Ночью освещения не было. Патрули и редкие прохожие ходили со светлячками. Люди начали от голода терять силы. Но продолжали работать. Ходить на предприятия, особенно военные, ремонтировали танки, изготавливали снаряды, мины.
Гитлер приказал в город не входить, чтобы избежать потерь в уличных боях, где танки не могли участвовать. Армия отбивала все наши попытки прорвать кольцо блокады. Немецкие войска, по сути, весьма комфортно, без особых трудов ожидали, что наступающий голод и морозы заставят город капитулировать.
Где брать воду? Кто жил поблизости от каналов, Невы, набережных, ходили туда, делали проруби и ведрами доставали воду. Вы представляете себе - подниматься на четвертый, пятый этажи с этими ведрами? Те, кто жили подальше, собирали и топили снег. Как его топить? На буржуйках, это маленькие железные печки. А чем топить, где брать дрова? Ломали мебель, паркеты, разбирали деревянные строения в городе.
Начала расти смертность. Люди быстро тощали, становились дистрофиками и умирали. За 25 дней декабря умерло 40 тысяч человек. В феврале уже ежедневно умирало от голода 3,5 тысячи человек. В декабре люди писали в дневниках: «Господи, дожить бы до травы». Всего в городе умерло примерно 1 миллион человек. Смерть участвовала безмолвно и тихо в войне.

Исходные данные
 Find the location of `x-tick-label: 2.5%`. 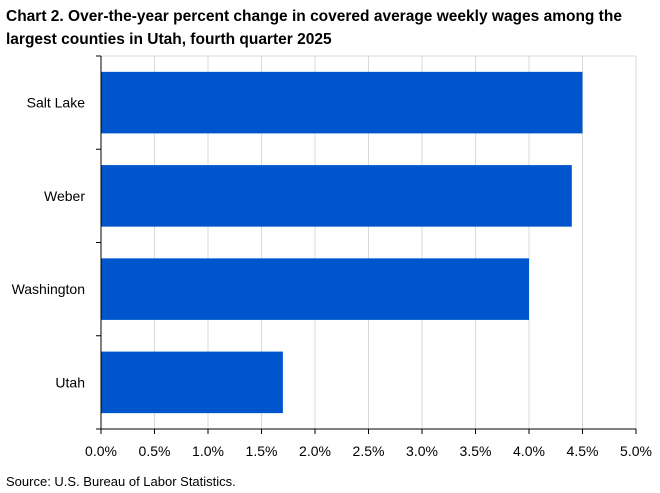

x-tick-label: 2.5% is located at coordinates (369, 451).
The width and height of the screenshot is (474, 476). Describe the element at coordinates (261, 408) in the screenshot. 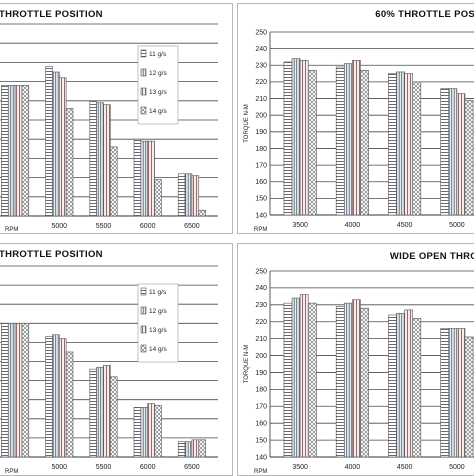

Цель задания
На чем, согласно исходному тексту, люди топили снег? Приведенный выше перечень является самостоятельным материалом.

Ваш ответ
Снег топили на буржуйках, то есть на маленьких железных печках.